Your objective » Decide whether each statement below agrees with the meeting notes that follow, and answer yes or no, quoting the deciding words of the notes: (a) Steven agreed that the scope deprecation messages should be disabled. (b) Dennis expected that every void initialization would be made @system. (c) GDC currently bitmasks every Boolean read by 1.

Passage »

I noted that we're all in agreement on that. So the question before us was whether we just temporarily disable the scope deprecation messages as Dennis suggested, or put them behind -wo as Walter wanted to do. Steven agreed they should be disabled. Walter said putting them behind -wo is a good way to disable them. Dennis disagreed, saying that didn't make sense because it's not an obsolete feature. Walter said that Dennis was semantically correct, but pragmatically he thought it would be fine. Dennis said users had complained in the past about switches doing other wacky things.

At this point, Iain suggested we park this conversation for now and come back to it in a planning session. We all agreed to do that, and I put it on the agenda for our planning session the following week.

(We did discuss this in our planning session on July 21st. You can see the decisions that came out of that session and our subsequent session on the 28th in my July 2023 planning update.)

void initialing Booleans

Dennis wasn't yet finished. The last item he had for us was a PR he had submitted that marks as @system the void initialization of a bool, or anything that contains a Boolean, under the system variables preview. The compiler likes to avoid bounds checks if you index with a bool because it knows it can only be zero or one, but when the bool is void initialized, it might be something bigger than that and can corrupt memory. (The PR is attempting to fix an issue brought up in our Gripes & Wishes campaign).

He said there were a few different opinions on what should happen here. One is for every void initialization to be @system, but that's a bigger breaking change that he doesn't think is going to happen. It might be helpful to consider bool a type that has unsafe bit patterns. Walter said he would have to think about it, and thanked Dennis for bringing it up.

Iain said that on the GDC side, up until recently all Boolean reads were bitmasked by 1. He'd pulled back on that and now it's only done if it's a Boolean read of a field that's somewhere inside a union. Dennis agreed that's another option that DMD does in certain cases, but it's less performant. If we want a performant and safe bool, it's better to handle the void initialization case. Iain said the performance aspect was why he'd pulled back on it.

Data lines »

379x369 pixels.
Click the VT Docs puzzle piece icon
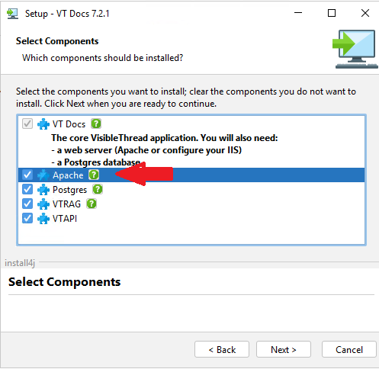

Exercise solution »
(a) Yes: "Steven agreed they should be disabled."
(b) No: "but that's a bigger breaking change that he doesn't think is going to happen."
(c) No: "now it's only done if it's a Boolean read of a field that's somewhere inside a union."